Write the records out again, precisely as they stand.

*****

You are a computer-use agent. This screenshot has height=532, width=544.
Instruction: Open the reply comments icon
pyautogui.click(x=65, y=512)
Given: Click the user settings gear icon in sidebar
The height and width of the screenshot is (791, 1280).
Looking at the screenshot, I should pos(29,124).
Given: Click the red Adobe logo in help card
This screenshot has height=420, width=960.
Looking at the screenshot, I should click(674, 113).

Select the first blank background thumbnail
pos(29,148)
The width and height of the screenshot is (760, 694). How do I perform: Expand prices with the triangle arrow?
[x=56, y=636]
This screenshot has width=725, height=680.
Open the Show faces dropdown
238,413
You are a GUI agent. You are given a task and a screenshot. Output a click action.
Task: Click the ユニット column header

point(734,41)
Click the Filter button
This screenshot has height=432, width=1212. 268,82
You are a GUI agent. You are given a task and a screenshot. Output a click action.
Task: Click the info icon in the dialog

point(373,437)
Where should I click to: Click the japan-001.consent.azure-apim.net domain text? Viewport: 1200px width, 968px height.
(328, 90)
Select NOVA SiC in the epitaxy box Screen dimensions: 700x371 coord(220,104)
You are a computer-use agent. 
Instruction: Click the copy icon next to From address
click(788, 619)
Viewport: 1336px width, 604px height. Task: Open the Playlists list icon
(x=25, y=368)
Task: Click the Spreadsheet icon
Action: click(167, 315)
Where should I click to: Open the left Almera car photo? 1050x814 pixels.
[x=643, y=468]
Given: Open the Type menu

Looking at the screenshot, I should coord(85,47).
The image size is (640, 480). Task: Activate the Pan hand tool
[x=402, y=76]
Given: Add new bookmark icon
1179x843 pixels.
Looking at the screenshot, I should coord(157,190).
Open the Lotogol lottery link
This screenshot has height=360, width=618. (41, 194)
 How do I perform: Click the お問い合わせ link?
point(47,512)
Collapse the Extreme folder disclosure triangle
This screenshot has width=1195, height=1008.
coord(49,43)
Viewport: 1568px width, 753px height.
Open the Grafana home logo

*****

* _Task result_
You are a computer-use agent. This screenshot has height=532, width=544.
Instruction: Open the reply comments icon
pyautogui.click(x=65, y=512)
Given: Click the user settings gear icon in sidebar
The height and width of the screenshot is (791, 1280).
Looking at the screenshot, I should pos(29,124).
Given: Click the red Adobe logo in help card
This screenshot has height=420, width=960.
Looking at the screenshot, I should click(674, 113).

Select the first blank background thumbnail
pos(29,148)
The width and height of the screenshot is (760, 694). How do I perform: Expand prices with the triangle arrow?
[x=56, y=636]
This screenshot has width=725, height=680.
Open the Show faces dropdown
238,413
You are a GUI agent. You are given a task and a screenshot. Output a click action.
Task: Click the ユニット column header

point(734,41)
Click the Filter button
This screenshot has height=432, width=1212. 268,82
You are a GUI agent. You are given a task and a screenshot. Output a click action.
Task: Click the info icon in the dialog

point(373,437)
Where should I click to: Click the japan-001.consent.azure-apim.net domain text? Viewport: 1200px width, 968px height.
(328, 90)
Select NOVA SiC in the epitaxy box Screen dimensions: 700x371 coord(220,104)
You are a computer-use agent. 
Instruction: Click the copy icon next to From address
click(788, 619)
Viewport: 1336px width, 604px height. Task: Open the Playlists list icon
(x=25, y=368)
Task: Click the Spreadsheet icon
Action: click(167, 315)
Where should I click to: Open the left Almera car photo? 1050x814 pixels.
[x=643, y=468]
Given: Open the Type menu

Looking at the screenshot, I should coord(85,47).
The image size is (640, 480). Task: Activate the Pan hand tool
[x=402, y=76]
Given: Add new bookmark icon
1179x843 pixels.
Looking at the screenshot, I should coord(157,190).
Open the Lotogol lottery link
This screenshot has height=360, width=618. (41, 194)
 How do I perform: Click the お問い合わせ link?
point(47,512)
Collapse the Extreme folder disclosure triangle
This screenshot has width=1195, height=1008.
coord(49,43)
Viewport: 1568px width, 753px height.
Open the Grafana home logo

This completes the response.